### Page
───

McCabe further contended that Deputy Attorney General Rod Rosenstein offered to wear a wire when he was around Trump in order to gather evidence against him.  (Rosenstein

denies the allegation.)  McCabe said that Justice Department officials believed at the

time that Trump may have obstructed justice by firing Comey, and they worried that Trump was somehow under the influence of the Russian government.  In the end, nothing came of the plan. Regardless of one’s feelings toward President Trump and his

policies, what McCabe is describing is nothing less than a coup attempt. It’s something that happens in weak or nascent democracies, following interference by the CIA perhaps.  It should never happen here.

Trump has long had an antagonistic relationship with the FBI, the CIA and other elements of the intelligence community.  Indeed, in early 2017, when news of the FISA warrants and the private intelligence Steele dossier began to leak out, Trump began to tweet his disgust at news of impending investigations of him, his campaign, and his business dealings.

Senate Minority Leader Chuck Schumer responded almost immediately, saying “(The president) is being really dumb to do this.”  “This” was to take on the intelligence agencies, the so-called Deep State, in public.  A few days later, Schumer went on MSNBC to sharpen his warning to Trump, saying, “Let me tell you, you take on the intelligence community—they have six ways from Sunday at getting back at you.”

But Trump was right.  The intelligence community—the FBI, CIA, the NSA and other three-letter agencies—are too powerful, too entrenched and two well-funded. And they have far too little oversight. They’re a threat to our democracy, not the saviors of it.  That is why it pains me to see Democrats lining up behind them to attack Trump.

───

### What to do
Copy out the full commentary above on Trump and the intelligence community, word for word.

### Rows
───

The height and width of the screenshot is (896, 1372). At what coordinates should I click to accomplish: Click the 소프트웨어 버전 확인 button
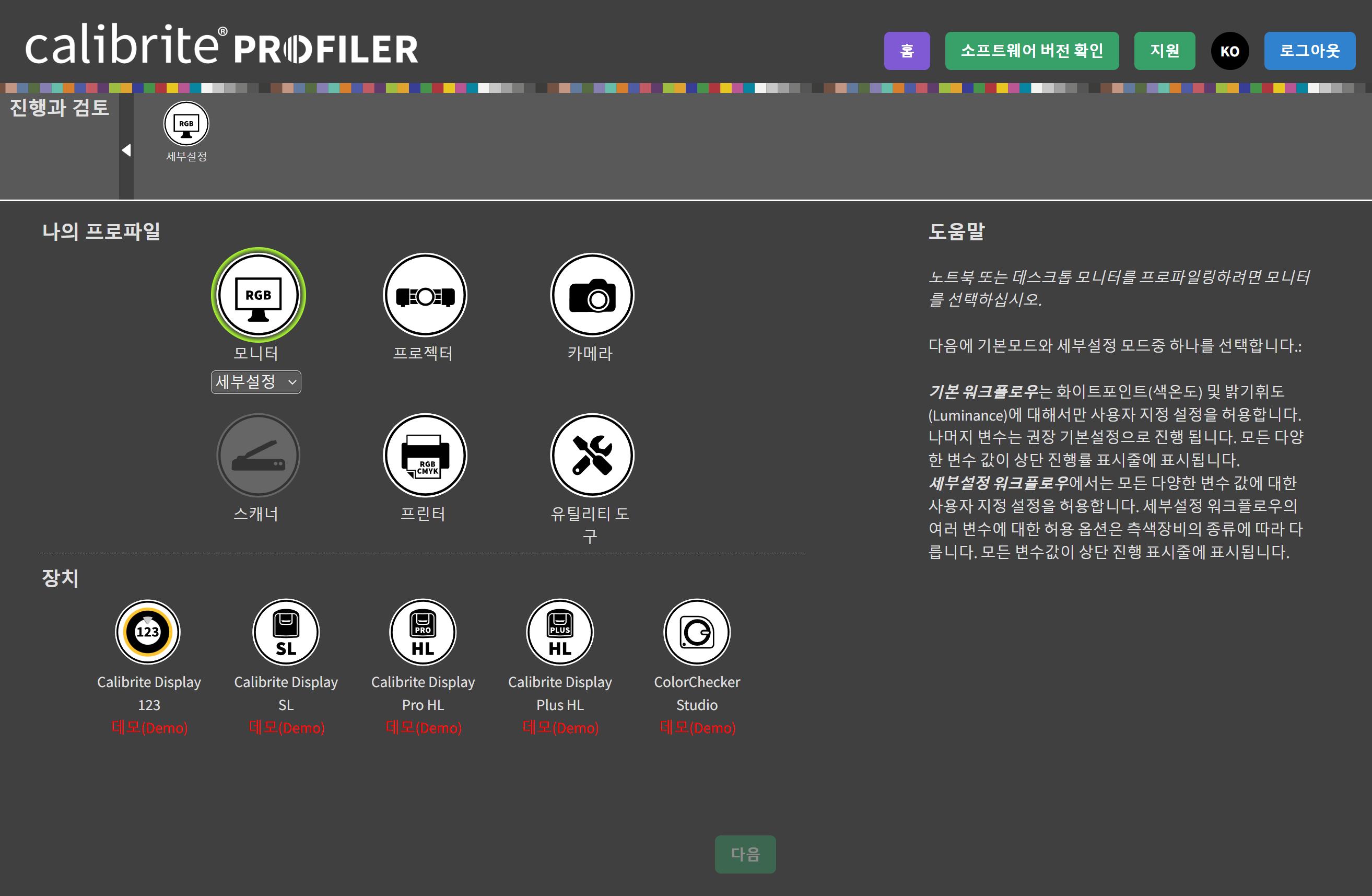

───

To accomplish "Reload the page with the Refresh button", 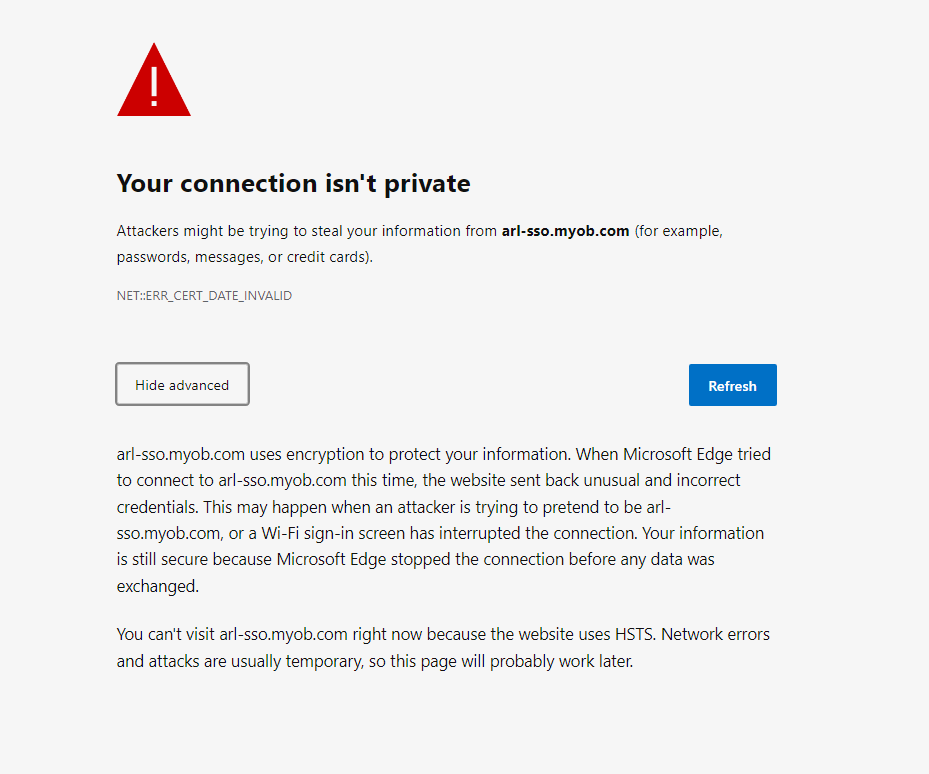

───

### Exercise output
McCabe further contended that Deputy Attorney General Rod Rosenstein offered to wear a wire when he was around Trump in order to gather evidence against him.  (Rosenstein

denies the allegation.)  McCabe said that Justice Department officials believed at the

time that Trump may have obstructed justice by firing Comey, and they worried that Trump was somehow under the influence of the Russian government.  In the end, nothing came of the plan. Regardless of one’s feelings toward President Trump and his

policies, what McCabe is describing is nothing less than a coup attempt. It’s something that happens in weak or nascent democracies, following interference by the CIA perhaps.  It should never happen here.

Trump has long had an antagonistic relationship with the FBI, the CIA and other elements of the intelligence community.  Indeed, in early 2017, when news of the FISA warrants and the private intelligence Steele dossier began to leak out, Trump began to tweet his disgust at news of impending investigations of him, his campaign, and his business dealings.

Senate Minority Leader Chuck Schumer responded almost immediately, saying “(The president) is being really dumb to do this.”  “This” was to take on the intelligence agencies, the so-called Deep State, in public.  A few days later, Schumer went on MSNBC to sharpen his warning to Trump, saying, “Let me tell you, you take on the intelligence community—they have six ways from Sunday at getting back at you.”

But Trump was right.  The intelligence community—the FBI, CIA, the NSA and other three-letter agencies—are too powerful, too entrenched and two well-funded. And they have far too little oversight. They’re a threat to our democracy, not the saviors of it.  That is why it pains me to see Democrats lining up behind them to attack Trump.